The U.S. military says bomb attacks in Baghdad and northern Iraq on Tuesday killed at least 16 people, including seven Americans. In the deadliest attack, a bomb exploded inside a local council building in Baghdad's Sadr City district, killing 10 people. The bomb went off as a group of U.S. officials and soldiers entered an office for a meeting with Sadr City council members. VOA's Suzanne Presto reports on the attack from the northern city of Irbil.

A U.S. military spokesman for the Baghdad area, Lieutenant Colonel Steve Stover, says it appears that a bomb was planted inside the District Advisory Council building in a southern neighborhood of Sadr City.

Lieutenant Colonel Stover tells VOA that two U.S. soldiers and two civilians who served alongside Coalition forces were killed in the attack. He says one Coalition soldier and three members of the local advisory council were also wounded.

The military says the explosion occurred during the fourth meeting of the Iraqi-led district council.

"We believe that the target was not only the American soldiers themselves, but that there was a high ranking, what we call a DAC, but which means district advisory council member who was the target of the attack. He had been helping coalition force soldiers to improve the quality of life for his own residents," he said.

Lieutenant Colonel Stover says the high ranking council member was not among those killed.

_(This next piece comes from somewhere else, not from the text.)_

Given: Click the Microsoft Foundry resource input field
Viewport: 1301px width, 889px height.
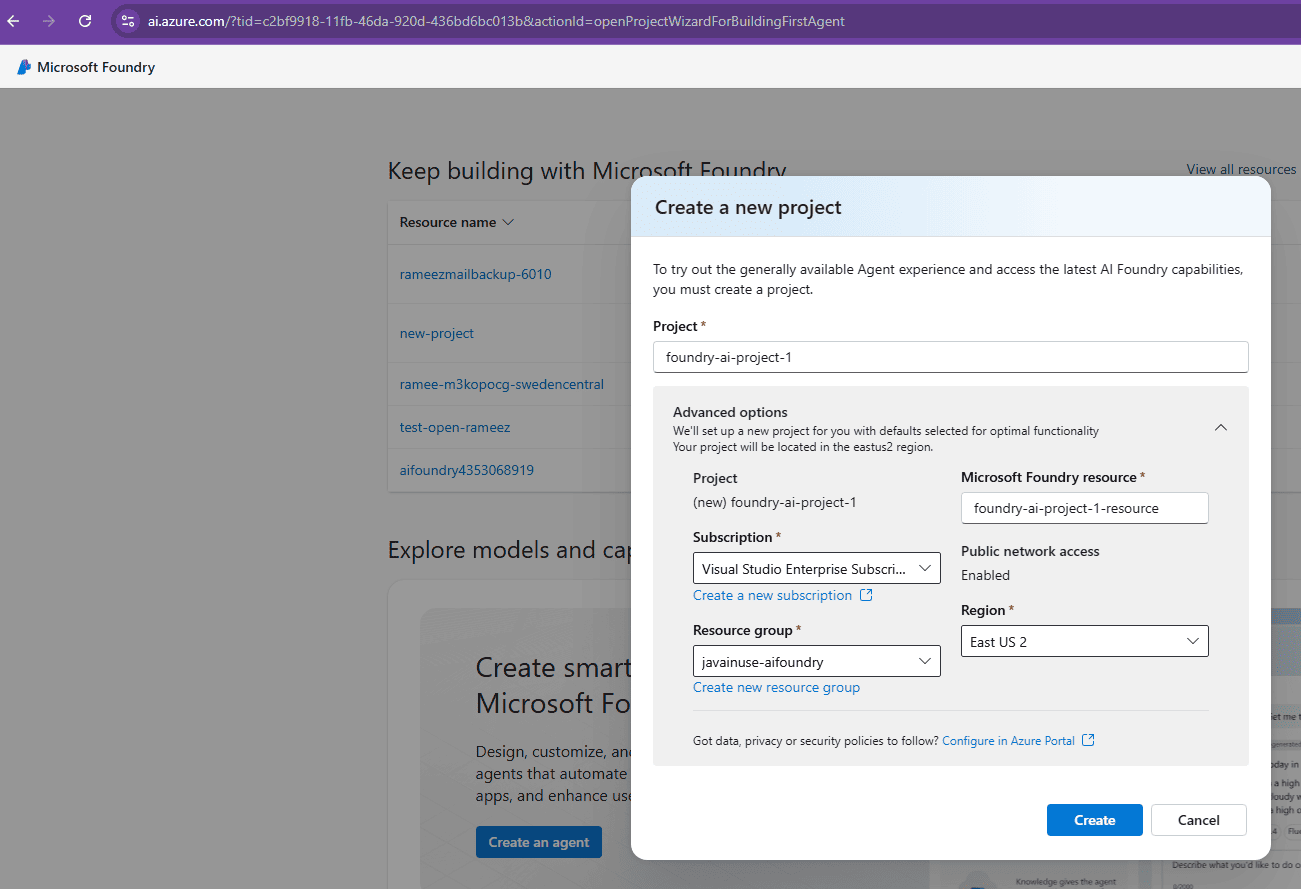Looking at the screenshot, I should click(1084, 508).
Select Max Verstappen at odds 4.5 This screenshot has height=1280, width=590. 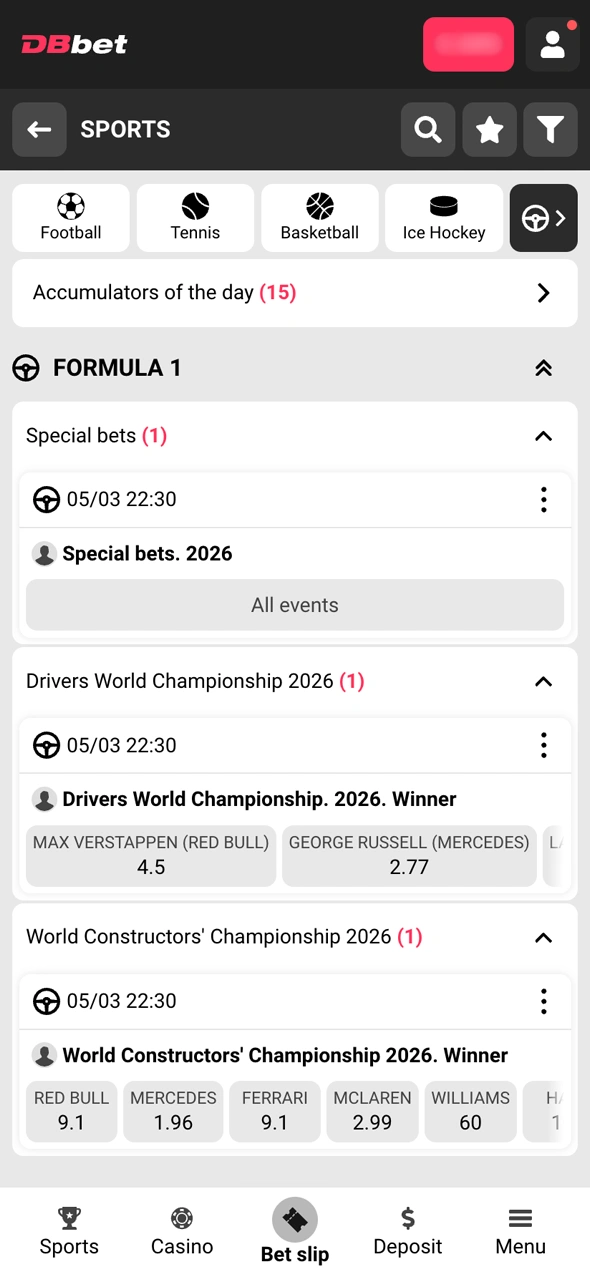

Lieutenant Colonel Stover says coalition forces caught one suspect fleeing the scene on a motorbike, and two others were caught at the scene immediately after the blast. He says all three tested positive for explosive residue.

Lieutenant Colonel Stover says the blast will not deter the military.

"Having talked to the soldiers who are on the ground there, that we are definitely going to continue to remain resolved, to support the Iraqi people in the area, to ensure that they have a better quality of life and that this terrorist act is not going to sit there and hinder us in any way," added Lieutenant Colonel Stover.

Eastern Baghdad's Sadr City was the scene of a major Iraqi-led offensive earlier this year. Hundreds of people were killed in the Shi'ite militant stronghold after fighting flared there between militants and soldiers in late March. But the area has been largely quiet since mid-May, when anti-American cleric Moqtada al-Sadr called for a truce in the neighborhood.

On Monday, the U.S. Department of Defense said violence in Iraq has fallen to a four-year low, but it cautioned that Iraq's security gains are "fragile, reversible and uneven."